Por Hugo Galvão de França Filho, diretor da Enjoy Pets
O mercado pet brasileiro entrou de vez na era da sofisticação. O que antes era concentrado em ração seca e compras presenciais migrou rapidamente para o ambiente digital e, junto com essa transformação, surgiram novas exigências logísticas que estão redefinindo o setor.
Os números confirmam essa mudança. Dados da Neotrust apontam que o e-commerce pet faturou R$ 1,3 bilhão apenas no primeiro trimestre de 2024. Mais do que o volume financeiro, chama atenção a composição desse faturamento: 45,7% correspondem a alimentos frescos para cães e gatos. Esse dado revela uma mudança clara no comportamento dos tutores, que passaram a investir mais em alimentação natural, produtos premium e soluções alinhadas à saúde e longevidade dos seus animais.

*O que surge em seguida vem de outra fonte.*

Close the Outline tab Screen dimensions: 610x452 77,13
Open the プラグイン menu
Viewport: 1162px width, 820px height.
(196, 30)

Essa evolução no consumo foi o ponto de partida para um novo desafio: como garantir que produtos perecíveis cheguem à casa do cliente com a mesma qualidade com que saíram do centro de distribuição?

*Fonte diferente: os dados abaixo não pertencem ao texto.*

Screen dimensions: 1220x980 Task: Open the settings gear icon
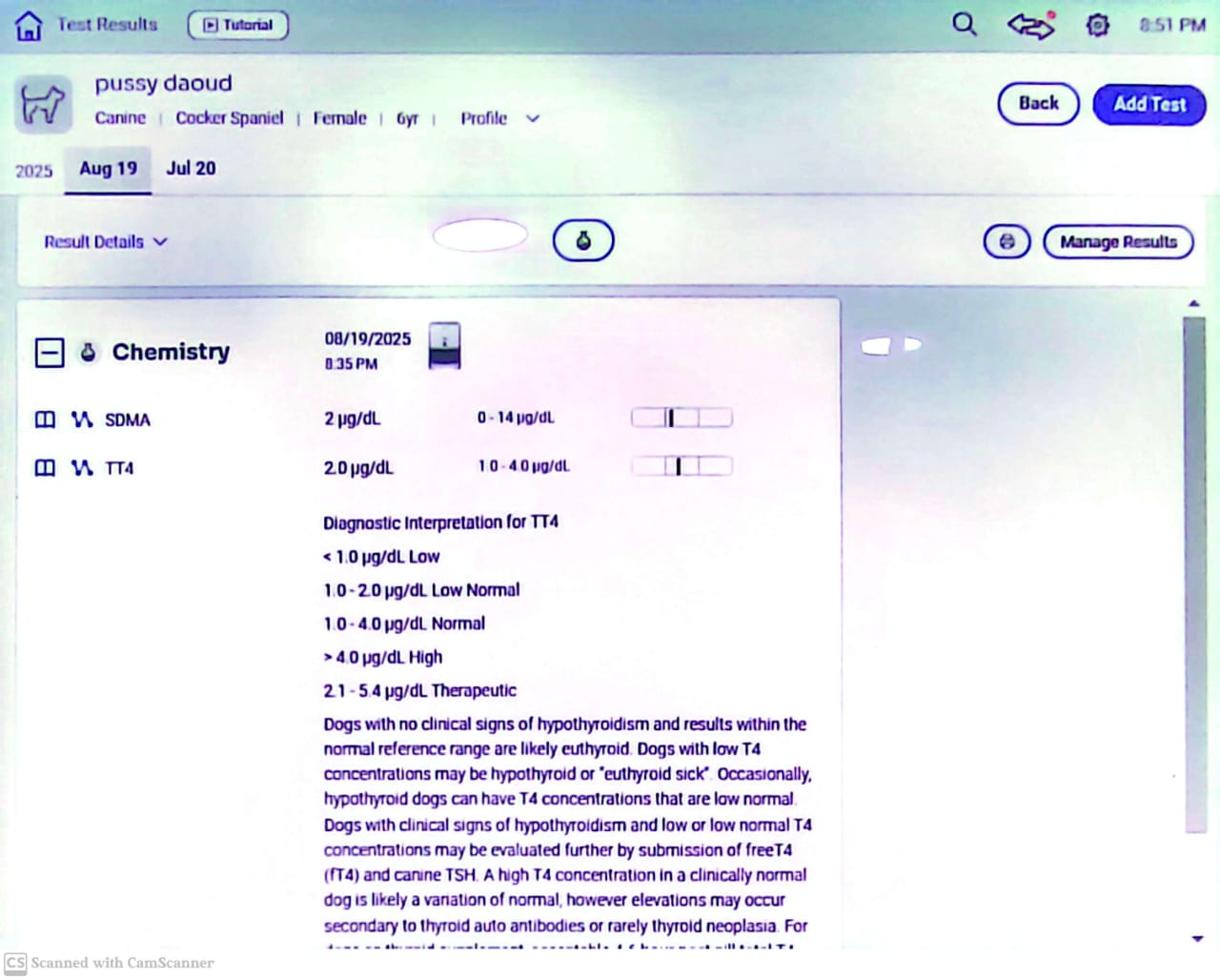point(1098,25)
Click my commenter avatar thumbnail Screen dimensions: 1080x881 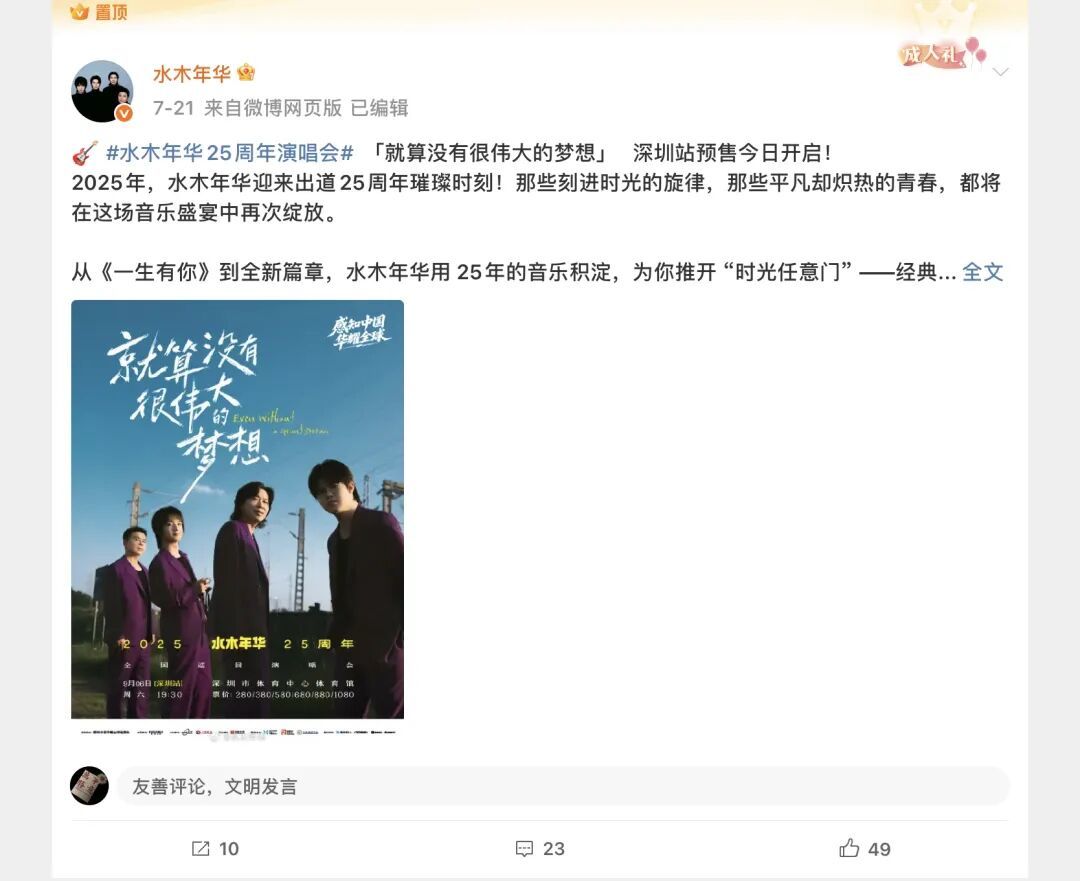pyautogui.click(x=90, y=785)
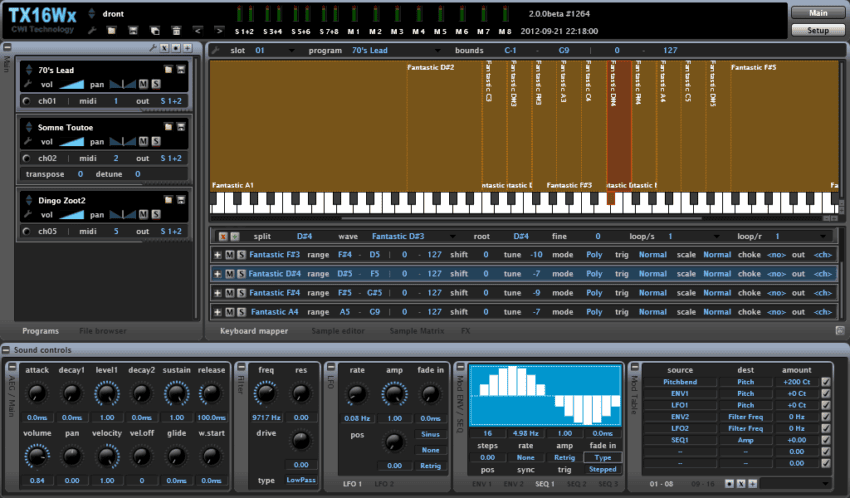Click the wrench icon next to slot
The width and height of the screenshot is (850, 498).
(216, 49)
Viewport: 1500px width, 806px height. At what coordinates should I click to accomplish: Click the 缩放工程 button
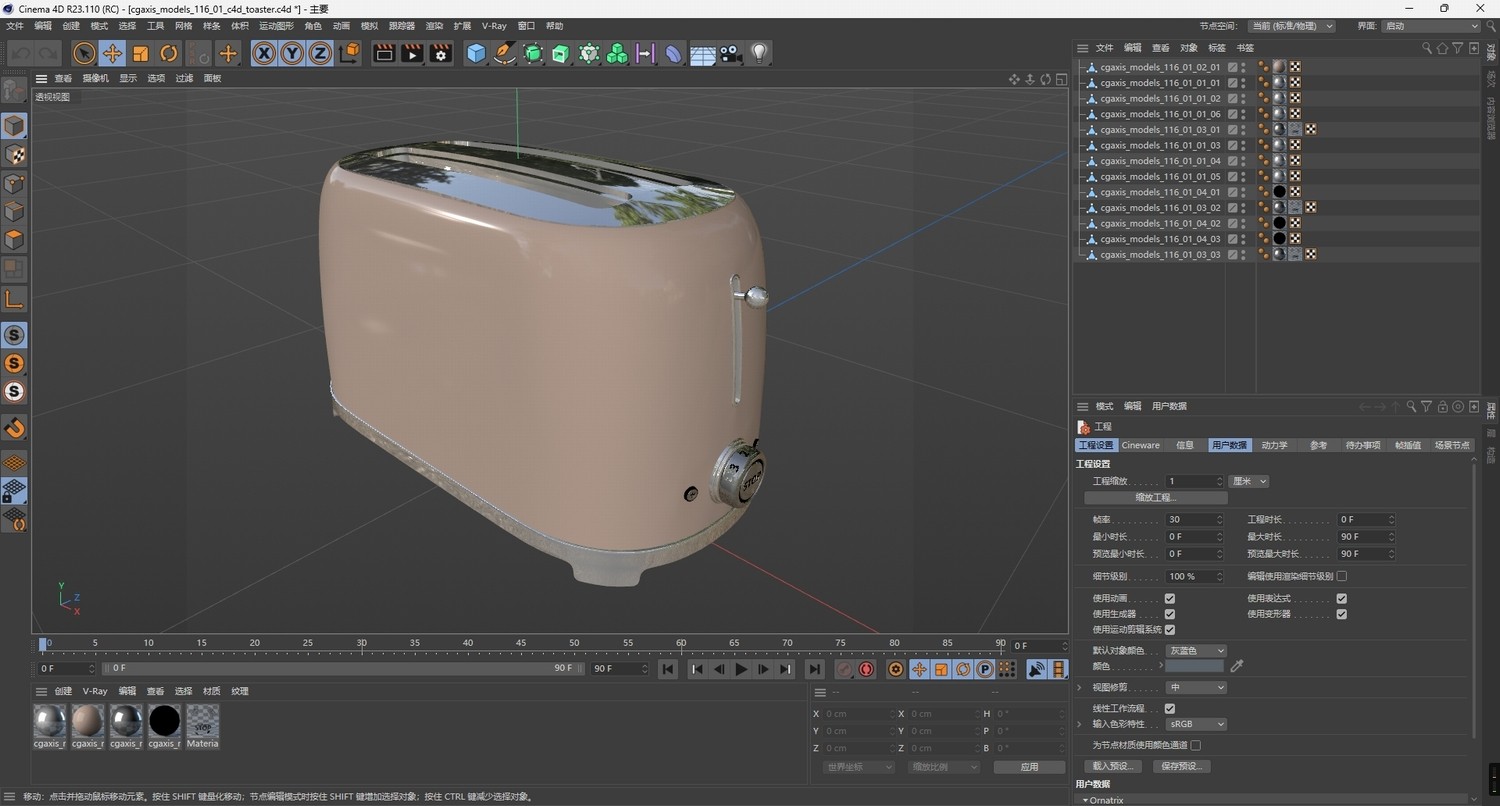[x=1154, y=497]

É nesse contexto que a cadeia de frio – ou cold chain – se torna estratégica. Diferentemente da logística tradicional, o transporte de alimentos frescos exige controle rigoroso de temperatura em todas as etapas: armazenagem, separação, expedição, transporte e entrega final. Qualquer ruptura nesse processo pode comprometer a integridade do produto, afetar sua palatabilidade e gerar perdas operacionais.
O crescimento dessa demanda não acontece isoladamente. Relatórios da IMARC indicam que o mercado brasileiro de logística de cadeia fria deve atingir US$ 5,4 bilhões em 2025, com projeção de alcançar US$ 11,5 bilhões até 2034. O setor acompanha a expansão de segmentos que dependem de controle térmico, como alimentos e medicamentos, e o e-commerce pet passa a ocupar um espaço relevante nesse cenário.

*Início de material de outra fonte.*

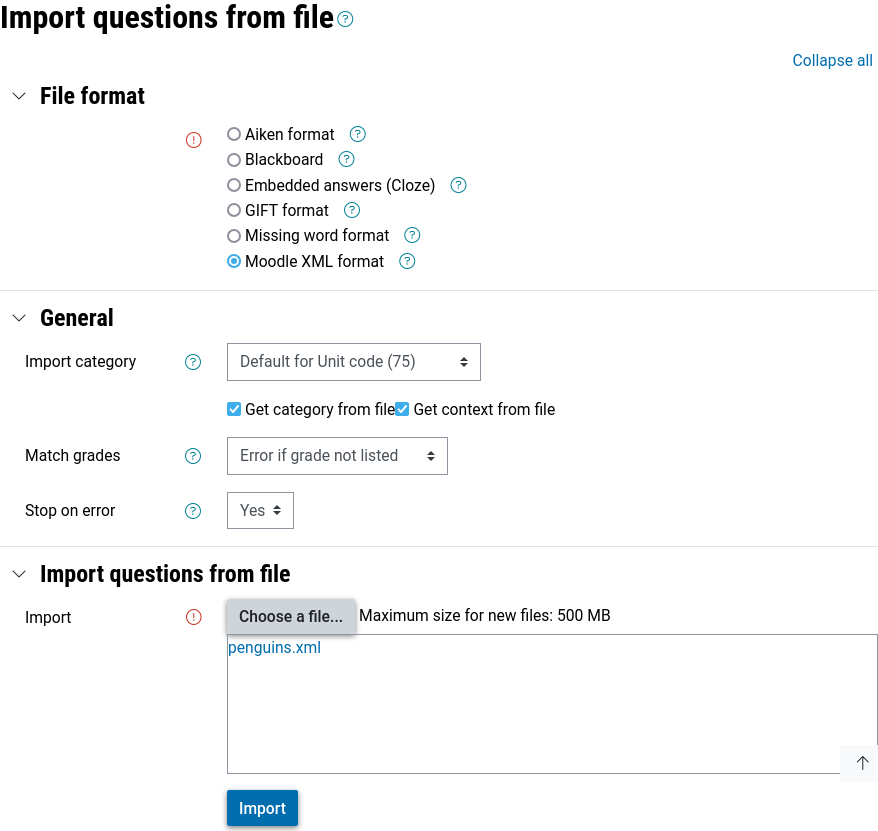Click help icon next to Match grades
878x831 pixels.
tap(193, 456)
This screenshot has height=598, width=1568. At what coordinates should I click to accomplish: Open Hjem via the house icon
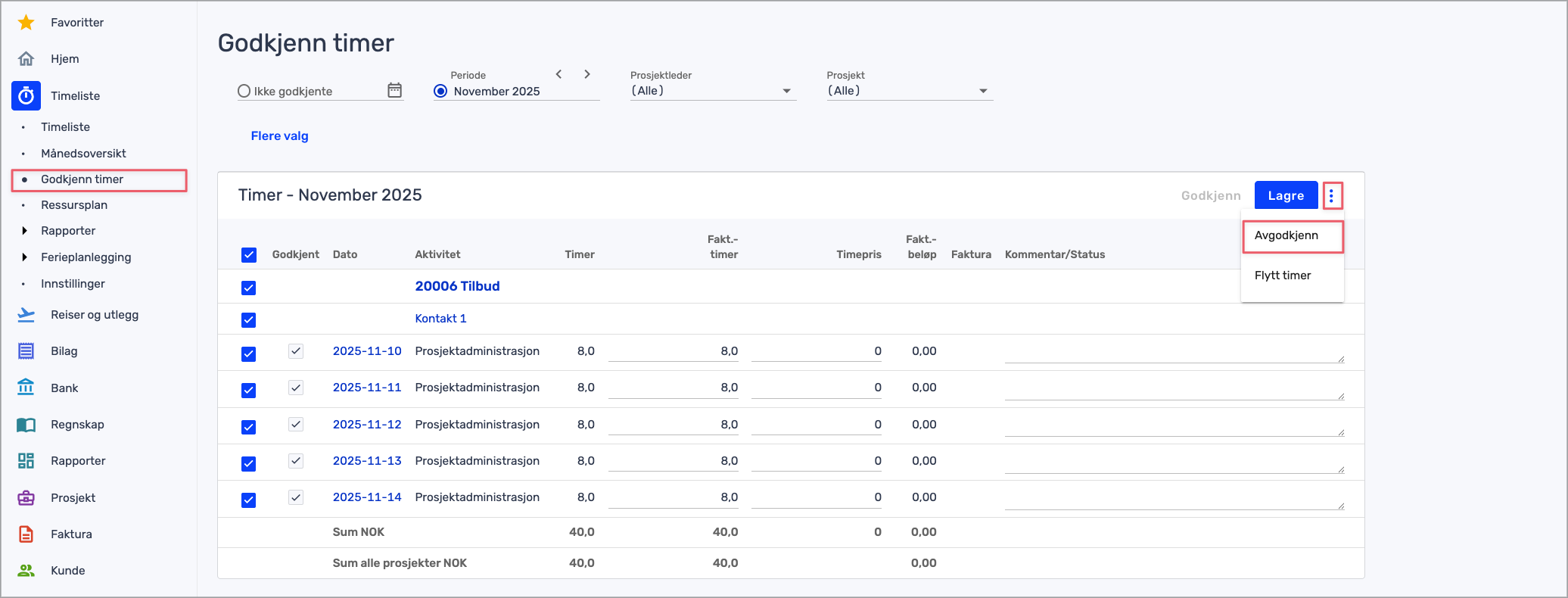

No entanto, a estrutura necessária para sustentar essa operação tem custo elevado. Armazéns climatizados, caminhões e contêineres refrigerados (reefer), além de sistemas de monitoramento contínuo, tornam o frete significativamente mais caro do que o transporte convencional. O que antes era tratado apenas como despesa operacional agora precisa ser encarado como investimento estratégico.
Dentro dessa jornada logística, o momento mais sensível é o chamado “último trecho”, ou seja, o percurso entre o centro de distribuição e a residência do cliente. É justamente nessa fase que pequenas oscilações de temperatura podem ocorrer, seja por trânsito, condições climáticas ou tempo de espera na entrega. E é também aí que a experiência do consumidor é definida.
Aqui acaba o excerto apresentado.